Data for this exercise:
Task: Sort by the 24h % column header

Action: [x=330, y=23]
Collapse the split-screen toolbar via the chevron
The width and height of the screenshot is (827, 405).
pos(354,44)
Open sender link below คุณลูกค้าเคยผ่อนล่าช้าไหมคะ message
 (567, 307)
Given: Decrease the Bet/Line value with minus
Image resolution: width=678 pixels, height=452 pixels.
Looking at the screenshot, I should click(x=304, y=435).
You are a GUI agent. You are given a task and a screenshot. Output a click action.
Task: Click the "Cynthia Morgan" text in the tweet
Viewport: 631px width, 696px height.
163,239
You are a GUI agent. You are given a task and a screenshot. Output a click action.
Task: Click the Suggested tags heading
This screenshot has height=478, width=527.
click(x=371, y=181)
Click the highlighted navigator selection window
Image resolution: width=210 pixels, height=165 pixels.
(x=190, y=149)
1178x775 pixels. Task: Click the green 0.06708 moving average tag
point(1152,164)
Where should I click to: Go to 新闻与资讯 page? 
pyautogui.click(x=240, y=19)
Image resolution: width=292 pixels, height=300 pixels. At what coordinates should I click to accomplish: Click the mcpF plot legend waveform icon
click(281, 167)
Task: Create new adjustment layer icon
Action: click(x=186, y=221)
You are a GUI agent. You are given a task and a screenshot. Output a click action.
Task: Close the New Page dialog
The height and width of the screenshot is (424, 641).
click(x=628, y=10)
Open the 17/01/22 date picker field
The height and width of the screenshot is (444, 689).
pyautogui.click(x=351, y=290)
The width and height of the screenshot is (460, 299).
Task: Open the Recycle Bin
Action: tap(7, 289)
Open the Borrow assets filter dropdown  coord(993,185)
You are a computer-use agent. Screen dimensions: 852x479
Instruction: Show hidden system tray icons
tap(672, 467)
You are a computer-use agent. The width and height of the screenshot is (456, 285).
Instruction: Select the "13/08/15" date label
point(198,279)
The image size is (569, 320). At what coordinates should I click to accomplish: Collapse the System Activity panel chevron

Description of the task: The expected answer is each line of the records above that includes the string "computer".

Exercise output:
You are a computer-use agent. Screen dimensions: 852x479
You are a computer-use agent. The width and height of the screenshot is (456, 285).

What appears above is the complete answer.